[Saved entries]
start

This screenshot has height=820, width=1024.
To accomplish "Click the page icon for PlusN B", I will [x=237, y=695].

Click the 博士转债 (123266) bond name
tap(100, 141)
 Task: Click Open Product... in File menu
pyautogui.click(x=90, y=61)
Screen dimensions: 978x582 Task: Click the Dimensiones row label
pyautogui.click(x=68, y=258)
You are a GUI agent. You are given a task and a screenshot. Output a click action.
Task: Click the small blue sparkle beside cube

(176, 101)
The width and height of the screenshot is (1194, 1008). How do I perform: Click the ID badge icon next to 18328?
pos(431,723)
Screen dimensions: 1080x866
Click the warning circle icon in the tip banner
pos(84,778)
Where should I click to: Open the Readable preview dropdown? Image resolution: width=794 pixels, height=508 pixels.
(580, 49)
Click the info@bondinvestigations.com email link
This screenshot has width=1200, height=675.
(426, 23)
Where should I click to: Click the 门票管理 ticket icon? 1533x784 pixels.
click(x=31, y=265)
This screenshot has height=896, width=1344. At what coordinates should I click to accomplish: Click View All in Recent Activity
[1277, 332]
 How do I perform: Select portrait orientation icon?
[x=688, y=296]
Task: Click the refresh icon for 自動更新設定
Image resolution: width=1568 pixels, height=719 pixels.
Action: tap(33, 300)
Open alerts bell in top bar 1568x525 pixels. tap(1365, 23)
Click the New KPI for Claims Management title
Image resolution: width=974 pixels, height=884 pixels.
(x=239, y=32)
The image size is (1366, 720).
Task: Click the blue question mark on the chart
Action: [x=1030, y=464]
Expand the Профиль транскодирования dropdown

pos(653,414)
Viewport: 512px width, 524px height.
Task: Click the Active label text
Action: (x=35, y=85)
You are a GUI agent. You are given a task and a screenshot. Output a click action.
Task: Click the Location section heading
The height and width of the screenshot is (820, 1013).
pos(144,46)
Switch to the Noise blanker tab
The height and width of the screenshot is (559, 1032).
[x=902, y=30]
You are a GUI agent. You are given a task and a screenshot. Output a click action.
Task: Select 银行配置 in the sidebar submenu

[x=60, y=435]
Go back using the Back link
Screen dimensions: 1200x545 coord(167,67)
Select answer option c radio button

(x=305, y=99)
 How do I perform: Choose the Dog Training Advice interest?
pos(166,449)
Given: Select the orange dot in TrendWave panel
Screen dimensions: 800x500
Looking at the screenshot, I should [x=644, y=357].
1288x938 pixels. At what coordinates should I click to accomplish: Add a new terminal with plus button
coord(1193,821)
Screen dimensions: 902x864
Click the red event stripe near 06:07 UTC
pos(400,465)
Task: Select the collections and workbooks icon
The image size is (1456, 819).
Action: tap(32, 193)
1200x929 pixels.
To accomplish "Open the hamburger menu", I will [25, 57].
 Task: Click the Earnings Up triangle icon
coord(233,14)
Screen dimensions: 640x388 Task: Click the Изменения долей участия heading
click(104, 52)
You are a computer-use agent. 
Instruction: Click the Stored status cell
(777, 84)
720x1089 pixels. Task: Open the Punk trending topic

end

Could you transcribe all of the records above word for word, leaving every line unchanged?

▶ **OUTPUT FOR THIS EXERCISE**:
This screenshot has height=820, width=1024.
To accomplish "Click the page icon for PlusN B", I will [x=237, y=695].

Click the 博士转债 (123266) bond name
tap(100, 141)
 Task: Click Open Product... in File menu
pyautogui.click(x=90, y=61)
Screen dimensions: 978x582 Task: Click the Dimensiones row label
pyautogui.click(x=68, y=258)
You are a GUI agent. You are given a task and a screenshot. Output a click action.
Task: Click the small blue sparkle beside cube

(176, 101)
The width and height of the screenshot is (1194, 1008). How do I perform: Click the ID badge icon next to 18328?
pos(431,723)
Screen dimensions: 1080x866
Click the warning circle icon in the tip banner
pos(84,778)
Where should I click to: Open the Readable preview dropdown? Image resolution: width=794 pixels, height=508 pixels.
(580, 49)
Click the info@bondinvestigations.com email link
This screenshot has width=1200, height=675.
(426, 23)
Where should I click to: Click the 门票管理 ticket icon? 1533x784 pixels.
click(x=31, y=265)
This screenshot has height=896, width=1344. At what coordinates should I click to accomplish: Click View All in Recent Activity
[1277, 332]
 How do I perform: Select portrait orientation icon?
[x=688, y=296]
Task: Click the refresh icon for 自動更新設定
Image resolution: width=1568 pixels, height=719 pixels.
Action: tap(33, 300)
Open alerts bell in top bar 1568x525 pixels. tap(1365, 23)
Click the New KPI for Claims Management title
Image resolution: width=974 pixels, height=884 pixels.
(x=239, y=32)
The image size is (1366, 720).
Task: Click the blue question mark on the chart
Action: [x=1030, y=464]
Expand the Профиль транскодирования dropdown

pos(653,414)
Viewport: 512px width, 524px height.
Task: Click the Active label text
Action: (x=35, y=85)
You are a GUI agent. You are given a task and a screenshot. Output a click action.
Task: Click the Location section heading
The height and width of the screenshot is (820, 1013).
pos(144,46)
Switch to the Noise blanker tab
The height and width of the screenshot is (559, 1032).
[x=902, y=30]
You are a GUI agent. You are given a task and a screenshot. Output a click action.
Task: Select 银行配置 in the sidebar submenu

[x=60, y=435]
Go back using the Back link
Screen dimensions: 1200x545 coord(167,67)
Select answer option c radio button

(x=305, y=99)
 How do I perform: Choose the Dog Training Advice interest?
pos(166,449)
Given: Select the orange dot in TrendWave panel
Screen dimensions: 800x500
Looking at the screenshot, I should [x=644, y=357].
1288x938 pixels. At what coordinates should I click to accomplish: Add a new terminal with plus button
coord(1193,821)
Screen dimensions: 902x864
Click the red event stripe near 06:07 UTC
pos(400,465)
Task: Select the collections and workbooks icon
The image size is (1456, 819).
Action: tap(32, 193)
1200x929 pixels.
To accomplish "Open the hamburger menu", I will [25, 57].
 Task: Click the Earnings Up triangle icon
coord(233,14)
Screen dimensions: 640x388 Task: Click the Изменения долей участия heading
click(104, 52)
You are a computer-use agent. 
Instruction: Click the Stored status cell
(777, 84)
720x1089 pixels. Task: Open the Punk trending topic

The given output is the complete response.